The price of ignoring the real problems between front and rear proved catastrophic — not only in a military sense but in a civilisational one.
Ukraine is in a far more complex situation. It is fighting not for conquest but for survival. The stakes are incomparably higher. And precisely for that reason the price of ignoring these problems is incomparably higher too.
If Ukraine’s political, business, and media elites fail to act on several fronts, the mechanism described by Ludendorff will operate again:
— Just mobilisation and rotation: not “whoever is poorest goes to war,” but a genuine redistribution of burdens.
— Visible accountability of the elites: not “we govern the state,” but “we too pay the price.”
— Systemic support for veterans — not as charity, but as a state priority and a social obligation.
— Halting the “lust for gain” — not through prohibitions, but through moral pressure and example from above.
— Restoring the bond between front and rear — not through propaganda, but through genuine solidarity.
INSTEAD OF A CONCLUSION
Ludendorff wrote his memoirs as a man who had lost.

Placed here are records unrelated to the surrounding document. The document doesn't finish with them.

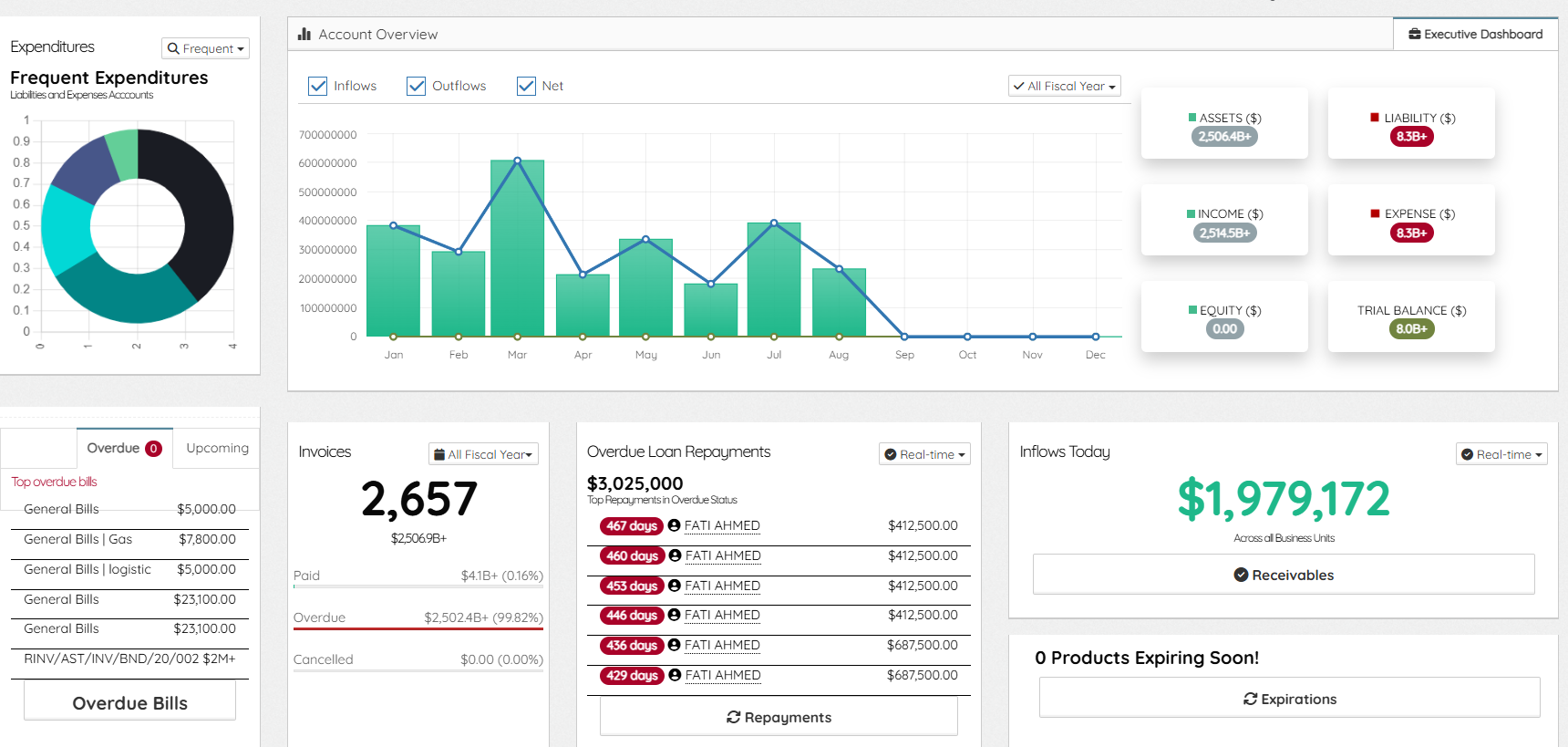Switch to the Upcoming bills tab
The image size is (1568, 747).
[x=217, y=448]
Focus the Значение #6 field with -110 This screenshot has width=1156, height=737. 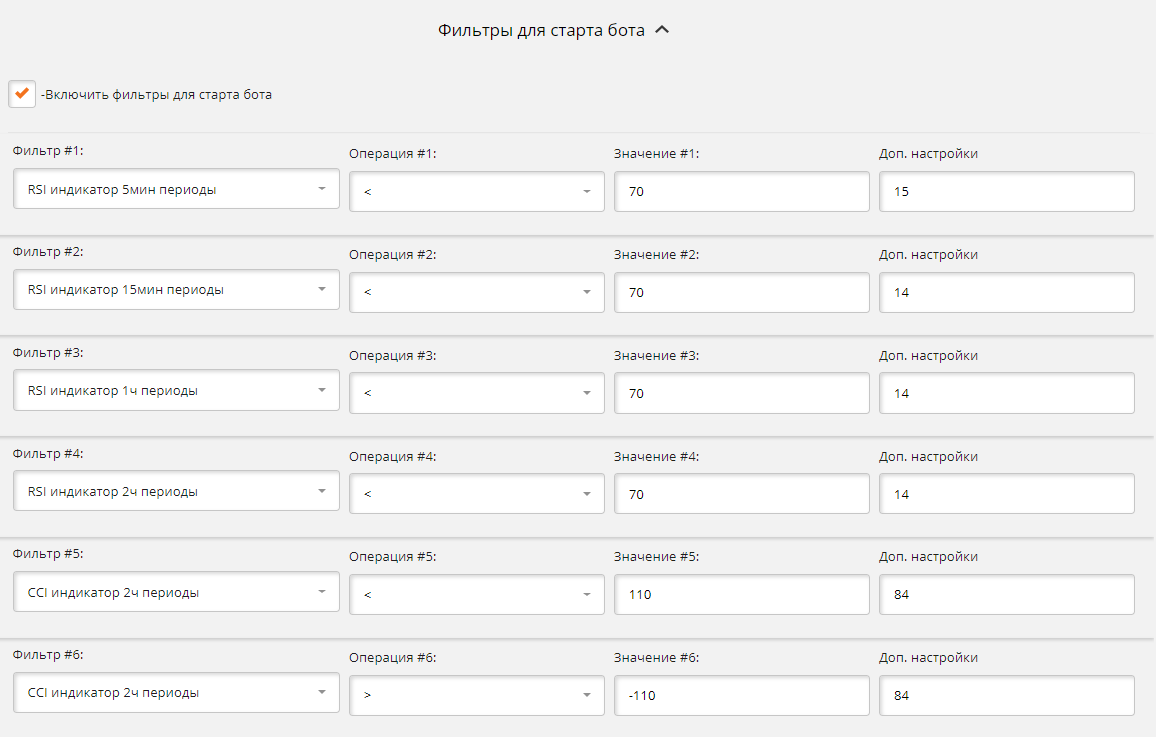click(741, 696)
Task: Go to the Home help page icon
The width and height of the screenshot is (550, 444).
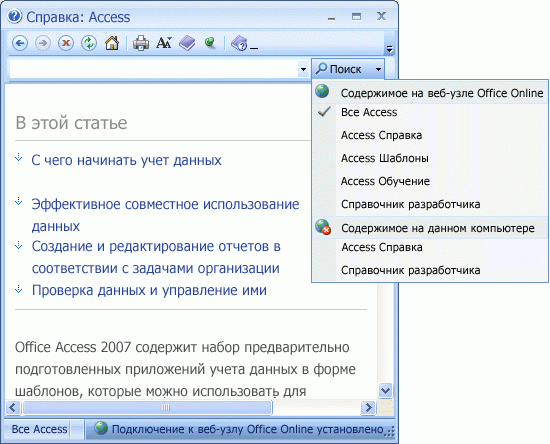Action: click(112, 43)
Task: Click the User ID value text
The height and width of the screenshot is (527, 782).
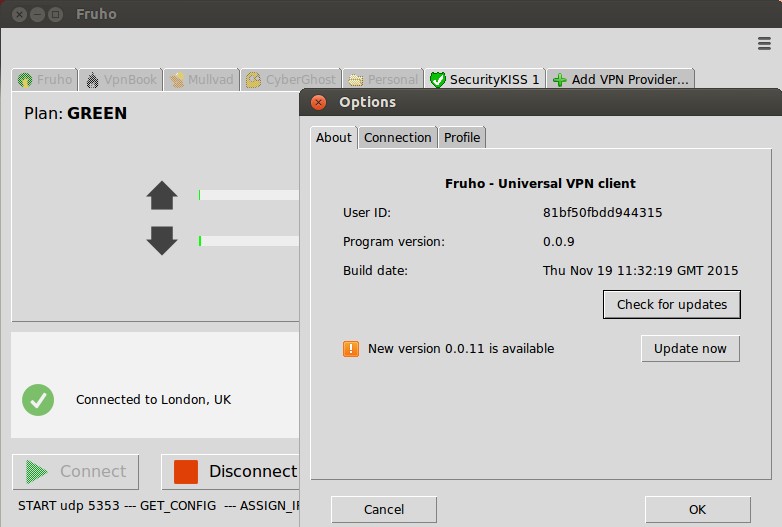Action: click(x=602, y=213)
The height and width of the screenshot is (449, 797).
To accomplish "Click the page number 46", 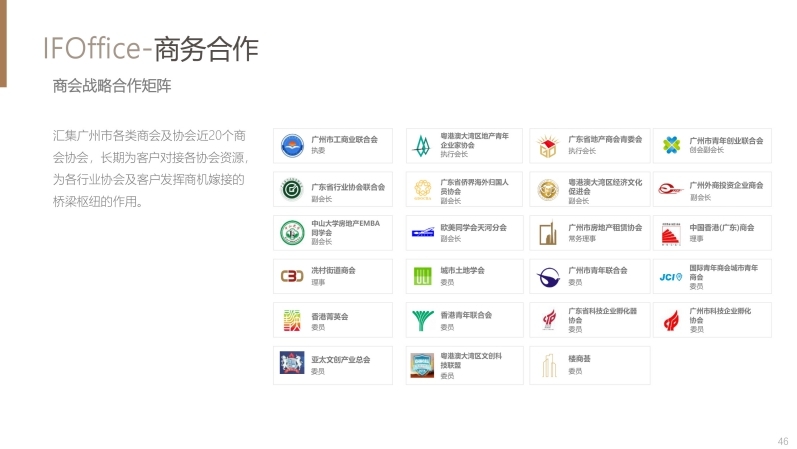I will 782,441.
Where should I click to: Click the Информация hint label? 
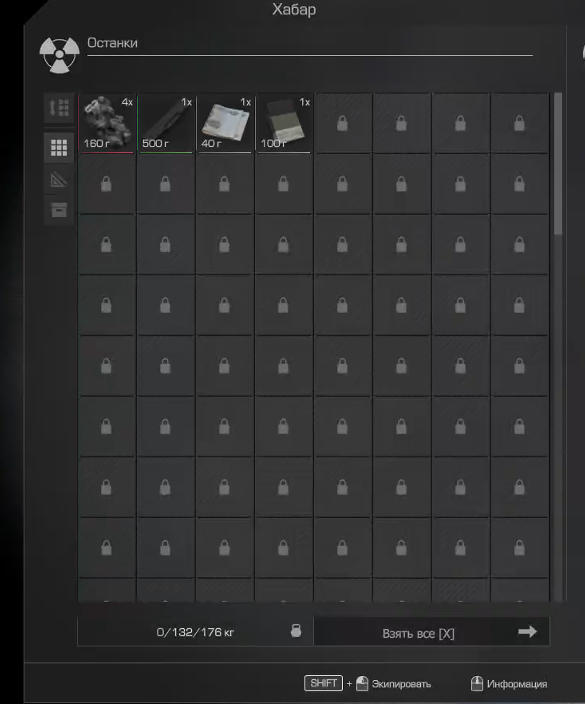coord(517,684)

But he lost not because he fought badly — but because the system he defended could not withstand its own internal contradictions.
Ukraine is fighting and cannot afford to lose. But winning only on the battlefield is not enough. The social contract between those who carry weapons and those who hold economic power and political authority must be just and visible.
A hundred years ago, Ludendorff saw this. The German elites did not.
The question for Ukraine’s elites in 2024–2025: are you reading the same books? Or only the ones that explain how to hold on to power?
Ludendorff, E. My War Memories 1914–1918 / Erich Ludendorff; [Trans. from German by Sviechin O.A.]. — Moscow: Veche, 2014. — 704 p. — (Military Memoirs).